Assignment » Your output should be each line from the material below that has the word "will".

Stored data »
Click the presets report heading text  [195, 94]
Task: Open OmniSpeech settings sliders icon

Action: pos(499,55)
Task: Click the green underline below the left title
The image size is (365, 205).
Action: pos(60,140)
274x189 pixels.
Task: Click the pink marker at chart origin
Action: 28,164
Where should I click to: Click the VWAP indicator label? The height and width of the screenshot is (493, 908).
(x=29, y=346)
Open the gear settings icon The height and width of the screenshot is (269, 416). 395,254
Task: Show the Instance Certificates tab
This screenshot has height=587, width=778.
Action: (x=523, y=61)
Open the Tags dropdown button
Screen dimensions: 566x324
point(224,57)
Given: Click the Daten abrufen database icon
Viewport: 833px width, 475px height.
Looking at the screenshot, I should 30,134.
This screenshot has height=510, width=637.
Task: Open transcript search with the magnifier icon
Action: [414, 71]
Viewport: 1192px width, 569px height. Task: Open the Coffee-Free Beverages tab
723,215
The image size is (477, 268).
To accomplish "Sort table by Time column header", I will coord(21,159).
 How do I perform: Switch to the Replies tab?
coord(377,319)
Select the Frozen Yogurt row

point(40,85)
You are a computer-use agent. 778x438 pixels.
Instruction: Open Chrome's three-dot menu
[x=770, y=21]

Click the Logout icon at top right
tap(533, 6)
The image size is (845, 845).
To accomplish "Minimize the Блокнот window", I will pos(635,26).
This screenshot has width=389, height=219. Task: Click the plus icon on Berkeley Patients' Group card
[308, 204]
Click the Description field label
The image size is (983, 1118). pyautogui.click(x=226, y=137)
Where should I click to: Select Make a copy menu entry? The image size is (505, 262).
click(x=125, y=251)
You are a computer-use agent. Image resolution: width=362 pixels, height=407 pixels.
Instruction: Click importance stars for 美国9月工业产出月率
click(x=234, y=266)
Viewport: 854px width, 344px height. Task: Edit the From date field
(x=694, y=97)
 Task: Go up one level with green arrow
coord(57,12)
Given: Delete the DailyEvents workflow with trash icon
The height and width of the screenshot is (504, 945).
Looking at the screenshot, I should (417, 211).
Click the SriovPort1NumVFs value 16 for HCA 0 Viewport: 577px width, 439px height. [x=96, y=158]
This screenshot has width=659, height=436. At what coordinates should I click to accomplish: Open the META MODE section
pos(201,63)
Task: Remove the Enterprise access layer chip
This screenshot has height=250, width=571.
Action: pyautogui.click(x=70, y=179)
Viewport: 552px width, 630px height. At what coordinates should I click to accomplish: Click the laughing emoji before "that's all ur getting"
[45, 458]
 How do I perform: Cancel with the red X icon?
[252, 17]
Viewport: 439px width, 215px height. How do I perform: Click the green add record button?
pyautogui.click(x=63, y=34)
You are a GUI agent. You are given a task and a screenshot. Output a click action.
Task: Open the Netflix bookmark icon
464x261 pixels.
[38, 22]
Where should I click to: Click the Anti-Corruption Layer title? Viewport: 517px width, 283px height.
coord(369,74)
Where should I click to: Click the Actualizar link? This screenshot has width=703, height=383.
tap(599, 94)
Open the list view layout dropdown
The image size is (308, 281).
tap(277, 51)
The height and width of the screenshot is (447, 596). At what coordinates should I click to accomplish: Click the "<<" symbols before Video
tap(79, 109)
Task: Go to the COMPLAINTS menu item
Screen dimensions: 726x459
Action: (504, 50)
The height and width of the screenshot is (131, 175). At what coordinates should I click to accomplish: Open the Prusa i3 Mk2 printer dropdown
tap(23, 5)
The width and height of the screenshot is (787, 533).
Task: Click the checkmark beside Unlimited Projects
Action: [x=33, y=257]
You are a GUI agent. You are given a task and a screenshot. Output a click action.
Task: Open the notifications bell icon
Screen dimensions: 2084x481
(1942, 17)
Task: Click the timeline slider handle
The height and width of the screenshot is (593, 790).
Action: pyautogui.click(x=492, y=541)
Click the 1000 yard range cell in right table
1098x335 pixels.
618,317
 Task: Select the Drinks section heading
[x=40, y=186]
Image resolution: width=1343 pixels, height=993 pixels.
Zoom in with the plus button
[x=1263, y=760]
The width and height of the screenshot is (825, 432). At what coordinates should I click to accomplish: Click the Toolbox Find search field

Answer to this exercise »
To accomplish "Sort table by Time column header", I will coord(21,159).
To accomplish "Minimize the Блокнот window", I will pos(635,26).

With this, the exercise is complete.